4. Laba Kotor Merosot Tajam
Meskipun beban pokok penjualan dan beban lainnya menurun, ternyata tak membuat laba kotor Pertamina meningkat. Sebaliknya, laba kotor Pertamina malah merosot tajam 55,05 persen menjadi 1,60 miliar dolar AS.
5. Rugi Selisih Kurs
Kerugian lainnya disebabkan oleh adanya selisih kurs sebesar 211,83 juta dolar AS yang mana jumlah tersebut meningkat hampir tiga kali lipat pada periode di tahun 2019 yang hanya mencapai selisih 64,59 juta dolar AS.
VP Corporate Communication Pertamina Fajriyah Usman mengatakan, sepanjang semester I tahun 2020, Pertamina menghadapi triple shock. Itu menurutnya mulai dari penurunan harga minyak mentah dunia, penurunan konsumsi BBM dalam negeri, serta pergerakan nilai tukar dolar sehingga berdampak signifikan pada selisih kurs.
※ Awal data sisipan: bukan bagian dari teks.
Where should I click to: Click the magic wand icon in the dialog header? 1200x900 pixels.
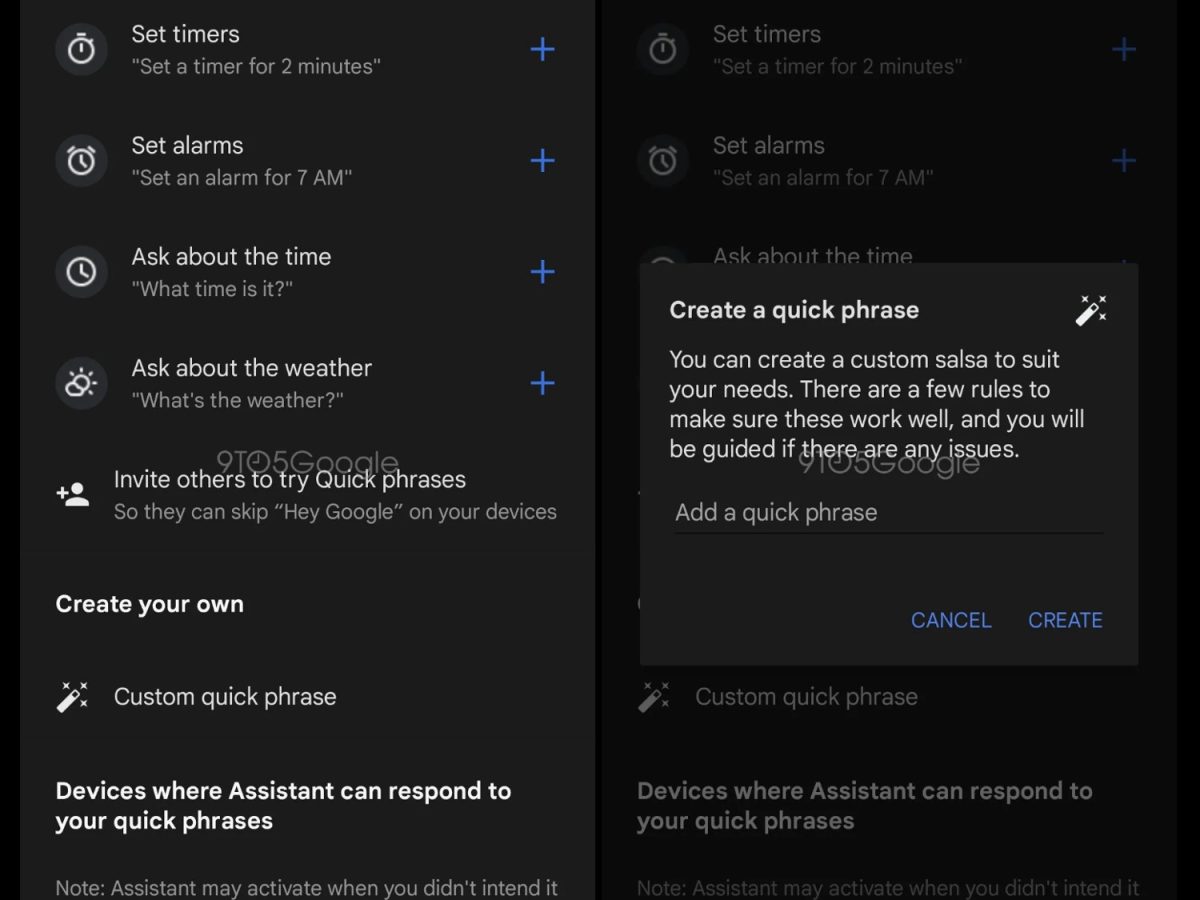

6. Penurunan Jumlah Konsumsi BBM Dalam Negeri
Penurunan jumlah konsumsi BBM ini terjadi secara nasional. Bahkan hingga Juni 2020 jumlah konsumsi BBM di dalam negeri hanya mencapai 117 ribu kilo liter per hari atau menurun 13 persen dibandingkan periode yang sama di tahun 2019 yang mencapai 135 ribu kilo liter per hari.
Selama masa Pembatasan Sosial Berskala Besar (PSBB) jumlah konsumsi BBM di beberapa kota di Indonesia menurun drastis hingga 50-60 persen.